- Born: November 9, 1955 (age 70) Newark, New Jersey, U.S.
- Occupation: Actor

= Thomas F. Duffy =

American actor (born 1955)

Thomas Francis Duffy (born November 9, 1955) is an American actor. He has appeared as the sadistic rapist Charles Wilson in Death Wish II, the paleontologist Dr. Robert Burke in The Lost World: Jurassic Park, and as the football-loving dad in Varsity Blues.

==Early life==
Thomas was born in Newark, New Jersey, and was raised in Woodbridge, New Jersey. While attending Woodbridge High School, he played football, ice hockey, tennis, and track and was active in drama and vocal music. He was originally a pre-law student at Ohio University, where he also played football and ice hockey. Duffy auditioned for an opera, was cast, and finally graduated with a BFA in acting. He was a member of Ohio's 1979 MCHL championship hockey team. He also was selected for the 1979 summer company of the Monomoy Theater, in Chatham, Massachusetts, on Cape Cod.

==1980s==
Thomas arrived in Hollywood in 1980, and was cast in an episode of CHiPs, which he never filmed, because the next day he was set to co-star as Dave Christian, a member of the 1980 gold medal Olympic hockey team in Miracle on Ice, a mini-series. Duffy made his feature film debut as Nirvana, Charles Bronson's chief nemesis in Death Wish II. He went on to appear in such films as To Live and Die in L.A., The Abyss, Crossroads and State of Grace and guest starred on Night Court, The Fall Guy, The Twilight Zone, MacGyver, and recurred on A Year in the Life on television.

==Career==
Duffy appeared in the 1992 film The Waterdance, a feature that won the 1992 Sundance Festival Audience award and the 1993 Independent Spirit Best Picture award, with his friend, William Forsythe.

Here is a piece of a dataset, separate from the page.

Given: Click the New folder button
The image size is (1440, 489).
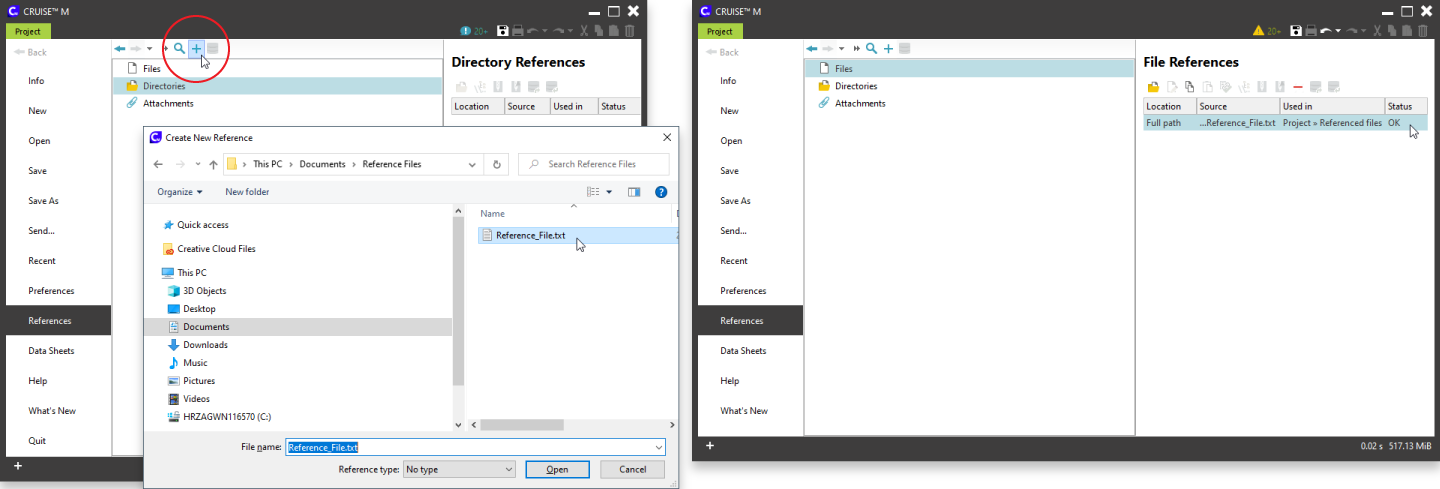Looking at the screenshot, I should [x=247, y=192].
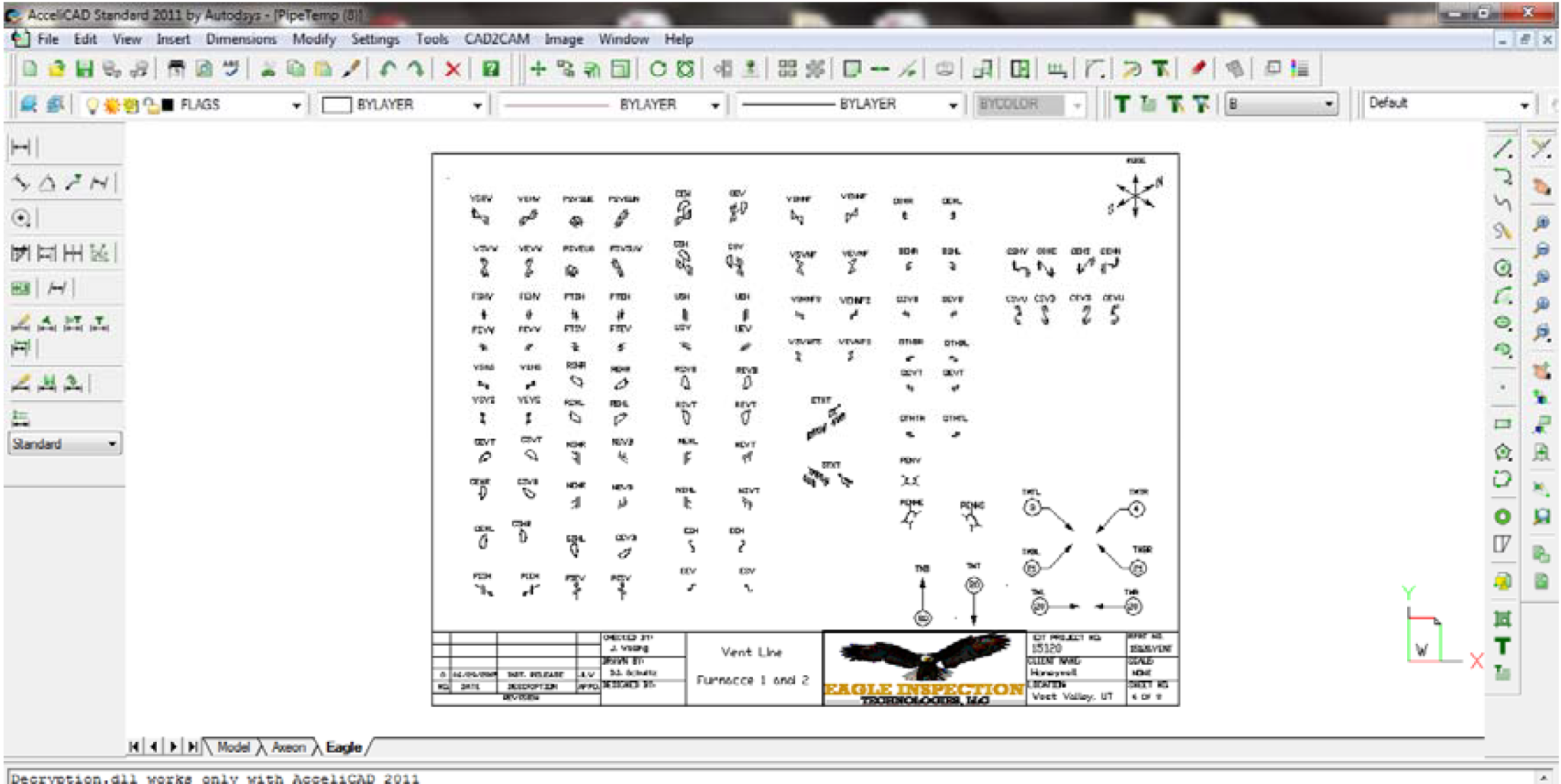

Duffy played the palaeontologist Dr. Robert Burke in Steven Spielberg's 1997 blockbuster, The Lost World: Jurassic Park based on the novel of the same name by Michael Crichton which was a sequel to the book and film Jurassic Park also authored by Crichton and Spielberg respectively. He prepared for the role by watching paleontologist Dr. Robert Bakker (who his character was based on) and traveled to Wyoming to work on a dig with Bakker.

In 1999, Duffy played Sam Moxon in Varsity Blues, a film about Texas high school football. Duffy was almost killed when his car was struck by a hit-and-run driver, while filming in Austin, Texas.

Other films Duffy completed in the 1990s were Independence Day, Mercury Rising, Poodle Springs, The Fan, The River Wild, Wolf, Out for Justice, The Mambo Kings and Let the Devil Wear Black.

He guest starred on The X-Files as Jeffrey Cahn in episode "Alpha", Tales From the Crypt, NYPD Blue, High Incident, The Magnificent Seven, Chicago Hope, Matlock, Chicken Soup for the Soul, TV movies, If Looks Could Kill, Nothing Lasts Forever and White Dwarf and recurring roles on Picket Fences, Days of Our Lives, and In Living Color.

==Personal life==
His father, Peter T. Duffy, was killed by a drunk driver in his hometown of Woodbridge, New Jersey, in 1992. Thomas was filming The Mambo Kings at the time, and the producers cut a scene so he could return home. His youngest sister, Patricia, was also killed by a drunk driver in Woodbridge, in 1990.

Thomas was filming Wagons East! in 1994 with John Candy in Durango, Mexico, when John died from a heart attack.

==2000s==
Thomas appeared in the features Scorcher, The Standard, and World Trade Center for Oliver Stone. Thomas appeared in two roles in WTC, as the Command Center cop, and as the Ground Zero fireman who pulls John McLoughlin (Nicolas Cage) from the rubble.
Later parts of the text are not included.